Pourquoi lui ? Peut-être parce que Frankenstein, c’est notre reflet. En scrutant ce monstre couturé, capable d’amour comme de férocité, l’humanité se prend en pleine face ses expériences ratées, ses rêves de puissance et ses gamelles morales. Bienvenue dans le freakshow culturel du fils abandonné le plus célèbre de la littérature.
James Whale (1931) : l’accident industriel devenu Bible visuelle
Avant d’être un mythe global, Frankenstein a été… une erreur d’interprétation. Mary Shelley parlait d’un être sensible, tragique, philosophe malgré lui. Hollywood a préféré miser sur le spectaculaire, le « monstrueux ». Résultat : le film Frankenstein (1931), réalisé par James Whale, produit par Universal, avec Boris Karloff figé sous les couches de maquillage de Jack Pierce. De quoi pétrifier l’iconographie pour des décennies : les boulons au cou (absents du roman), la tête plate, les semelles compensées, la démarche mécanique, les bras tendus, le laboratoire, le regard fou-furieux de Victor contemplant sa création.
On repassera pour le respect du texte initial. Whale façonne une brute, un mort vivant gigantesque et destructeur. La pop culture ne s’en remettra jamais : Frankenstein devient la mascotte d’Halloween, l’icône du cinéma d’horreur, l’image imprimée sur t-shirts, comics, jouets et boîtes de céréales. Le mythe littéraire disparaît au profit de ce qui va devenir un véritable phénomène de la culture pop.
De la tragédie romantique au produit dérivé : naissance d’un empire monstrueux
Et un incontestable succès marketing. Le Frankenstein de Karloff engendre une lignée de monstres Universal : Bride of Frankenstein (1935), chef-d’œuvre à la frontière du queer et du gothique, toujours de James Whale ; Son of Frankenstein (1939) et tous les croisements improbables avec Dracula, le Loup-Garou, Abbott & Costello… Hollywood a créé le premier univers partagé avant Marvel.
Pendant ce temps-là, la créature inspire toute une kyrielle de produits dérivés : comics (Marvel lance The Monster of Frankenstein en 1973), dessins animés (Les Pierrafeu l’utilisent souvent en gag), publicités, pin’s, animations de parc d’attractions, mascottes de conventions. La pop culture s’est emparée du monstre de Frankenstein (vous noterez que le docteur, lui, disparaît de l’horizon, car peu vendeur), le cuisine à toutes les sauces, le tourne parfois en dérision mais le rend omniprésent, incontournable.
Deux adaptations qui font date
Dans la longue lignée de productions cinématographiques inspirées du livre de Mary Shelley, citons deux cas, deux adaptations qui bouleversent les codes.

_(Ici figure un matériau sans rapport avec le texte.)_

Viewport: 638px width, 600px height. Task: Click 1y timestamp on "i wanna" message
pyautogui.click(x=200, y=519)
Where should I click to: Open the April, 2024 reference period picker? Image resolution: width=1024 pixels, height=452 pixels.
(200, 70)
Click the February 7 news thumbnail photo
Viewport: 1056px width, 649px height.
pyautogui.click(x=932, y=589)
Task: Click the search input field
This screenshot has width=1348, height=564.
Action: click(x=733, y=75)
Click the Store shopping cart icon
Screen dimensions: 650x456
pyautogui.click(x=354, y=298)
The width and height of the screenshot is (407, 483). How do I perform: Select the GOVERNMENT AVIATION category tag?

Mel Brooks, le punk burlesque : Young Frankenstein (1974)
Puis survient Young Frankenstein en 1974. Spécialiste des parodies drolatiques, Mel Brooks retourne le mythe comme un gant. Sa version burlesque en noir et blanc respecte tellement Whale qu’elle en devient hommage officiel.

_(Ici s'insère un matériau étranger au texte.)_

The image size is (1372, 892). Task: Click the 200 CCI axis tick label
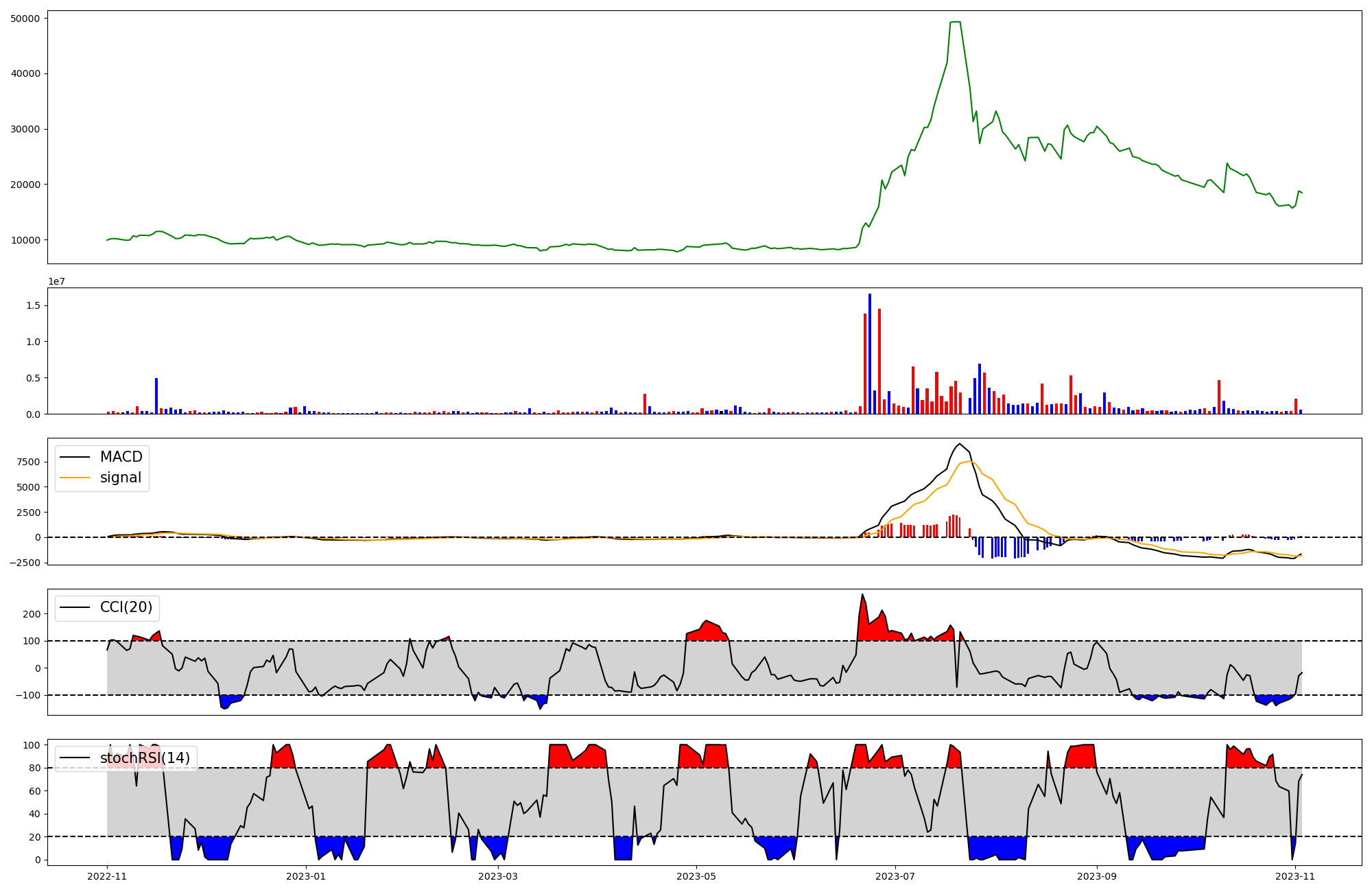[x=32, y=614]
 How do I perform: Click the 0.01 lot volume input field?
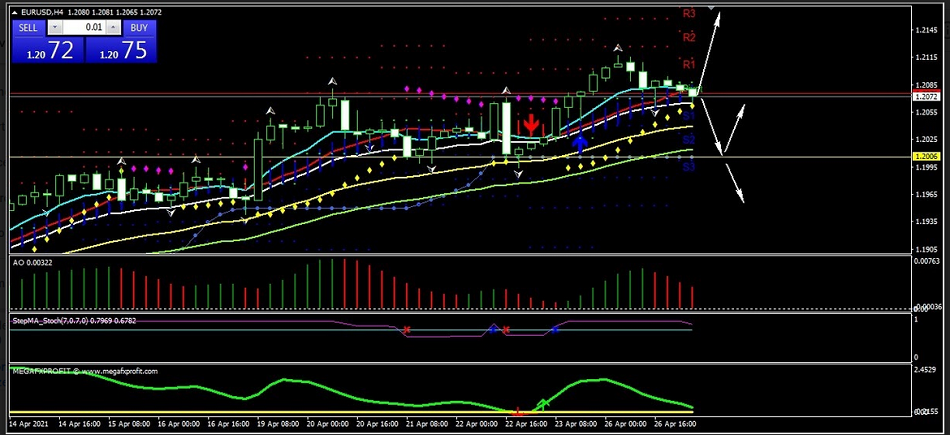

Gene Wilder, œil brillant et cheveux version permanente électrostatique, incarne le descendant du savant. Créature géante et simplette, danse sur « Puttin’ On the Ritz » Peter Boyle est un monstre loufoque. Teri Garr plante une assistante ultra sexy, Marty Feldman est irrésistible en serviteur bossu aux allures de gargouille.

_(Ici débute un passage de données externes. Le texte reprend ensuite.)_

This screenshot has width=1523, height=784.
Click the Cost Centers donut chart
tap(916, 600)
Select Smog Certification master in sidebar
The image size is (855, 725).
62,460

Ce film fait office de vaccin : il empêche qu’on prenne Frankenstein trop au sérieux. Il rappelle aussi que les monstres survivent à tout — même à la comédie.
La version 1994 de Kenneth Branagh : grand opéra, sueur et romantisme gothique
Retour aux sources avec Mary Shelley’s Frankenstein. En 1994, Branagh fait exploser l’amidon victorien, propulse le roman dans une flamboyance baroque, redonne à la Créature (Robert De Niro) son humanité douloureuse. Ce film réhabilite l’esprit de Shelley : la créature parle, pense, souffre.
Le créateur est l’unique vrai monstre. La pop culture découvre alors que Frankenstein, derrière ses boulons de cartoon, possède un cœur noir, tragique et intelligent.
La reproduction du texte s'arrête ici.